BiocBuildDB is an R package that provides tools for managing and querying a database of Bioconductor build reports. These reports contain information about the build status of Bioconductor packages across different platforms and R versions.

Data flow

Each day, the Bioconductor build reports are processed to generate structured tables of build results. These tables are stacked to generate a longitudinal record of build results available as parquet files. The data flow for the entire process is outlined in the diagram below.

flowchart TD
    %% =========================
    %% Phase A: Daily extraction
    %% =========================
    A[Bioconductor<br/>Daily Build Reports]
        -->|daily| B[Parse & Normalize<br/>Build Metadata]

    B -->|md5 hashed<br/>by build report| C1[info.csv]
    B -->|md5 hashed<br/>by build report| C2[build_summary.csv]
    B -->|md5 hashed<br/>by build report| C3[propagation_status.csv]

    %% =========================
    %% Phase B: Longitudinal stacking
    %% =========================
    C1 -->|append new report| D1[info.parquet<br/>partitioned by date]
    C2 -->|append new report| D2[build_summary.parquet<br/>partitioned by date]
    C3 -->|append new report| D3[propagation_status.parquet<br/>partitioned by date]

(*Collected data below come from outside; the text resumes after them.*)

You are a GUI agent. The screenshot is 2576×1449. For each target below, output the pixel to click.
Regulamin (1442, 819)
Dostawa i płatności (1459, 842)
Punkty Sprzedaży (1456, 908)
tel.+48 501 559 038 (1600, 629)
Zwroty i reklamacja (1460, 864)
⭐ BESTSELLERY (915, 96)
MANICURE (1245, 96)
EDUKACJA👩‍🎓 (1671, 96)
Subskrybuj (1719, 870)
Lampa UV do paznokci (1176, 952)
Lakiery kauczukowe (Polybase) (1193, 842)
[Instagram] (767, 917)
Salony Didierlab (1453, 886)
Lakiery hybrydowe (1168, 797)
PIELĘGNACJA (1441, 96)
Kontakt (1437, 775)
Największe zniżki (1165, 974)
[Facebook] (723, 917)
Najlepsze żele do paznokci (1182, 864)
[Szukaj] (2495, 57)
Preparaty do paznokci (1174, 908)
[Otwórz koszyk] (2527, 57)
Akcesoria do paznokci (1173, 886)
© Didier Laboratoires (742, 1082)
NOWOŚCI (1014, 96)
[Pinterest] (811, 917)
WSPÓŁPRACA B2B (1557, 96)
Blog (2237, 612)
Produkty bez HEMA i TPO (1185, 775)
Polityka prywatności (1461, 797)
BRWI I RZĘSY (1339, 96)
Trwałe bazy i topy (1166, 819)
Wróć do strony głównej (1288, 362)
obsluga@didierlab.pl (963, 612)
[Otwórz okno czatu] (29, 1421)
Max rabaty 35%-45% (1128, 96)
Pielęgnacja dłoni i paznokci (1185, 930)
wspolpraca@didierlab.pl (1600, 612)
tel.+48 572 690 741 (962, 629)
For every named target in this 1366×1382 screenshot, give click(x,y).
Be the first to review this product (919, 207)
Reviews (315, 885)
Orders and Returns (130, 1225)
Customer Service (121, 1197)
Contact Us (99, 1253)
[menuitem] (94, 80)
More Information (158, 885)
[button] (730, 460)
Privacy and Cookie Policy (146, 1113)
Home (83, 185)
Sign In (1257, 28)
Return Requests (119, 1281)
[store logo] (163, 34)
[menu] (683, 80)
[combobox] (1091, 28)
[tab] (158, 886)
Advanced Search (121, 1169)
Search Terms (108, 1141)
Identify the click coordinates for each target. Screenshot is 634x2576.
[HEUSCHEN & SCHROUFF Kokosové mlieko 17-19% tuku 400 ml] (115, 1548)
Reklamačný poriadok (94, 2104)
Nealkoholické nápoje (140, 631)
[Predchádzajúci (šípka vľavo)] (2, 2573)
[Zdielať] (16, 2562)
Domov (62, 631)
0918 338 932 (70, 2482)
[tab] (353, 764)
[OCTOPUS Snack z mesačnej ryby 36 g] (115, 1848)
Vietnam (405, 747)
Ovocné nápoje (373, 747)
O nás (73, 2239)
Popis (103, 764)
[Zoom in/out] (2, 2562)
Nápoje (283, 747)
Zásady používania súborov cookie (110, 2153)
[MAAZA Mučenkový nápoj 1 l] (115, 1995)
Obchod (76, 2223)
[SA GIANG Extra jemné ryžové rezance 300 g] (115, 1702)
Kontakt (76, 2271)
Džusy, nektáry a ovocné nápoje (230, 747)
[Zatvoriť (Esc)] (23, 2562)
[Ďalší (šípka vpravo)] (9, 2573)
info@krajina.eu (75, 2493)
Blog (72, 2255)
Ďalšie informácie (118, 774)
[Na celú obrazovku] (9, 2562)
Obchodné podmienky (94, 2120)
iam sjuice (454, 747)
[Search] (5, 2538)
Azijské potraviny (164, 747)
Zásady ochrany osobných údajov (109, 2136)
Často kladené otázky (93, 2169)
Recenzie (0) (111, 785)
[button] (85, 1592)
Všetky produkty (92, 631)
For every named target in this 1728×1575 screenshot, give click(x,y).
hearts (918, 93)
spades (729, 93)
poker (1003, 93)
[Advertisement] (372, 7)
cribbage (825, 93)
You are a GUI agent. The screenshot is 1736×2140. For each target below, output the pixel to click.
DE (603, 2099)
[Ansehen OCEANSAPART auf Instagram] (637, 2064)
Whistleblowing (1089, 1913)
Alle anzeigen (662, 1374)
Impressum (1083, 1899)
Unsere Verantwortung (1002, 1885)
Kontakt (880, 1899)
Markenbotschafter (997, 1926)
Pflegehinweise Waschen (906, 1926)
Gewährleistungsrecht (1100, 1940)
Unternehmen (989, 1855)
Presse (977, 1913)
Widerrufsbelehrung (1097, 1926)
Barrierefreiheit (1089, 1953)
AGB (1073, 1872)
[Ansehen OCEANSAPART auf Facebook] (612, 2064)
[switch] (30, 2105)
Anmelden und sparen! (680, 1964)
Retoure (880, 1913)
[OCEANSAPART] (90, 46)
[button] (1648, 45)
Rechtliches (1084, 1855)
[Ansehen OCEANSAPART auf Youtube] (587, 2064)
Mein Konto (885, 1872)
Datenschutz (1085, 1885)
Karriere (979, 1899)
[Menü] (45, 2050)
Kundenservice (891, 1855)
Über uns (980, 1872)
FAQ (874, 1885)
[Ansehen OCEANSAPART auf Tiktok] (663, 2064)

    %% =========================
    %% Storage layer
    %% =========================
    D1 --> E[(Object Storage\nS3 / GCS)]
    D2 --> E
    D3 --> E

    %% =========================
    %% Storage layer
    %% =========================
    E -->|Usage| U[BiocBuildDB R Package]
    E -->|Usage| DASH[Third party dashboards]
    E -->|Usage| ANALYSIS[Analytics]


    %% =========================
    %% Styling
    %% =========================
    classDef source fill:#eef,stroke:#446;
    classDef daily fill:#efe,stroke:#484;
    classDef parquet fill:#ffe,stroke:#aa4;
    classDef storage fill:#fdf6e3,stroke:#b58900;

    class A source;
    class C1,C2,C3 daily;
    class D1,D2,D3 parquet;
    class E storage;

Installation

You can install the development version of BiocBuildDB from GitHub with:

# install.packages("BiocManager")
BiocManager("seandavi/BiocBuildDB")

Basic Usage

See the vignettes for detailed examples on how to use BiocBuildDB to query and analyze Bioconductor build reports.